Il silenzio di Ottaviani che tiene in scacco Forza Italia

Candidato con la Lega alle europee? Leader di un movimento nazionale di amministratori e di civici? Il sindaco di Frosinone non conferma e non smentisce. Una strategia che va avanti da un anno, dallo strappo sulle candidature. Sottovalutato l’indizio della mancata firma a sostegno di Tommaso Ciccone alle provinciali.

È sindaco di Frosinone dal 2012. Da allora ha inviato sempre e soltanto comunicati stampa di tipo amministrativo. Pochissime le interviste o le prese di posizione di tipo politico.

Nicola Ottaviani, oltre che essere un brillante avvocato, è anche un esperto di comunicazione. Da un anno tiene in scacco l’intero centrodestra, ma soprattutto Forza Italia, con il silenzio alternato a interventi particolari, sempre in occasione di qualche evento.

Subito dopo la conferma a sindaco di Frosinone in Prefettura volle la presenza di Antonio Tajani, presidente del Parlamento europeo. Per evidenziare un legame solido, destinato ad andare avanti nell’opera di cambiamento di Forza Italia. Le cose però sono andate diversamente. Un anno fa, in occasione delle candidature per le politiche e le regionali, Ottaviani sparigliò le carte, iniziando ad attaccare i vertici “azzurri”. Perché? (leggi qui Le randellate di Ottaviani sul Re nudo)

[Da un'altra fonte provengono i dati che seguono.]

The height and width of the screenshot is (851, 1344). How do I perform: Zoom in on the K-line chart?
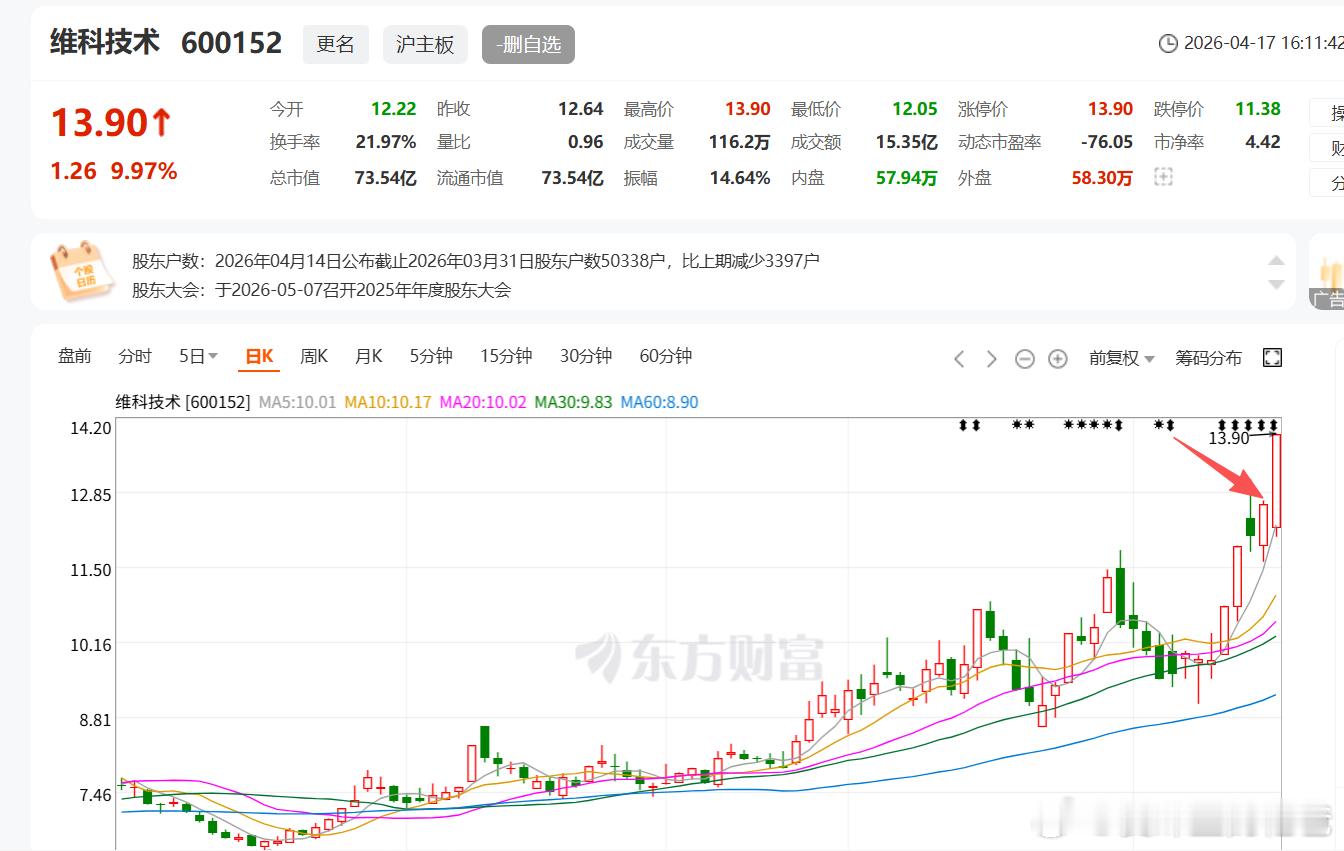tap(1057, 357)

Nessun esponente di Frosinone in posizione eleggibile? Bene, anzi male. Allora però nessun esponente di Frosinone candidato. Lo strappo è cominciato lì. Anche se nei mesi successivi Ottaviani ha lavorato con il gruppo parlamentare di Forza Italia e con lo stesso Antonio Tajani per cercare di cambiare il Partito. Sul piano organizzativo e perfino della gestione del Partito. (leggi qui Forza Italia addio: nasce L’Altra Italia di Berlusconi e parte da Frosinone) Ma alla fine il richiamo della foresta di Arcore si è fatto sentire. (leggi qui Contrordine compagni, Berlusconi non fa più il nuovo Partito).

Antonio Tajani ha deciso che si doveva andare avanti nel solco tracciato da Silvio Berlusconi. A quel punto Nicola Ottaviani ha preso le distanze. Direttamente a Fiuggi, nel corso della tre giorni di Tajani. Attaccando dal palco la logica del cerchio magico.

Poi la partecipazione alla festa regionale della Lega a Latina, sul palco con Matteo Salvini. (leggi qui Nicola Ottaviani sale sul palco della Lega: per mandare in soffitta Forza Italia). Forse però l’episodio dal quale si doveva capire che Ottaviani non si sentiva più un sindaco di Forza Italia è un altro. Quando non ci fu la sua firma sul documento a sostegno della candidatura di Tommaso Ciccone alla presidenza della Provincia.

Oggi Ottaviani è corteggiatissimo dalla Lega per una candidatura alle europee, dopo che nei mesi scorsi ha continuato a portare avanti il progetto politico di costruire un’area centrista, cattolica e civica nell’ambito della coalizione.

Nessuna dichiarazione ufficiale però. Nessuna conferma e nessuna smentita. Non sulla Lega, non su tutto il resto. E’ proprio questo che tiene in scacco Forza Italia.